Question

A particle performs S.H.M. with amplitude \( A \). Its speed is tripled at the instant when it is at a distance of \( \frac{2A}{3} \) from the mean position. The new amplitude of the motion is

• A. \( \frac{5A}{3} \)
• B. \( \frac{7A}{3} \)
• C. \( \frac{2A}{3} \)
• D. \( \frac{A}{3} \)

Hint:

In S.H.M., a change in speed without changing position indicates a change in total energy, which directly affects the amplitude.

Answer 1

The Correct Option is B

Step 1: Write the expression for speed in S.H.M.
The speed of a particle performing S.H.M. at displacement \( x \) is given by: \[ v = \omega \sqrt{A^2 - x^2} \]

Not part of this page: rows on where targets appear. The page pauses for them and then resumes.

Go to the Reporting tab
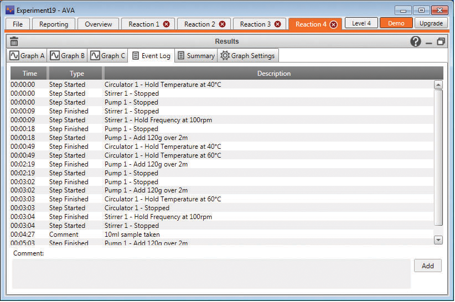This screenshot has width=455, height=302. click(54, 24)
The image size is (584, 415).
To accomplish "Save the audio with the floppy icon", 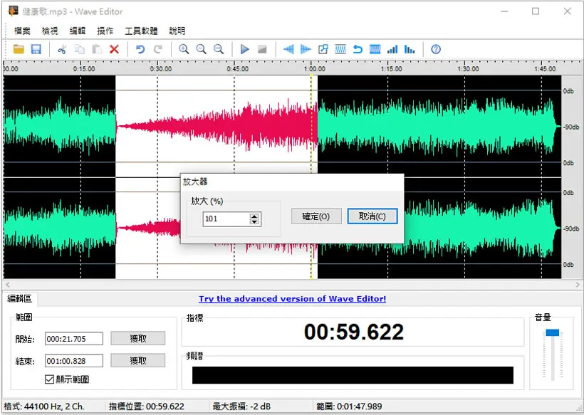I will click(x=36, y=49).
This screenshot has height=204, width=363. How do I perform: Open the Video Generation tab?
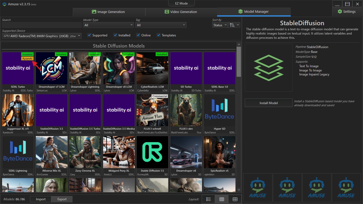181,12
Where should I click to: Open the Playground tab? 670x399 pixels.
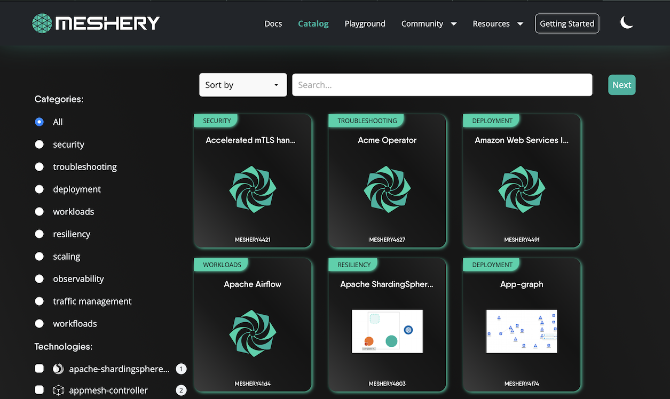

Step 2: Apply the given condition.
At displacement \( x = \frac{2A}{3} \), the initial speed is: \[ v = \omega \sqrt{A^2 - \left(\frac{2A}{3}\right)^2} = \omega \sqrt{\frac{5A^2}{9}} = \frac{\omega A \sqrt{5}}{3} \]

Step 3: Use the condition of tripled speed.
When the speed is tripled, the new speed becomes: \[ v' = 3v = \omega A \sqrt{5} \] Let the new amplitude be \( A' \). Then, \[ v' = \omega \sqrt{A'^2 - \left(\frac{2A}{3}\right)^2} \] \[ \omega A \sqrt{5} = \omega \sqrt{A'^2 - \frac{4A^2}{9}} \]

Step 4: Solve for the new amplitude.
\[ 5A^2 = A'^2 - \frac{4A^2}{9} \] \[ A'^2 = \frac{49A^2}{9} \Rightarrow A' = \frac{7A}{3} \]

Step 5: Final conclusion.
The new amplitude of the motion is \( \frac{7A}{3} \).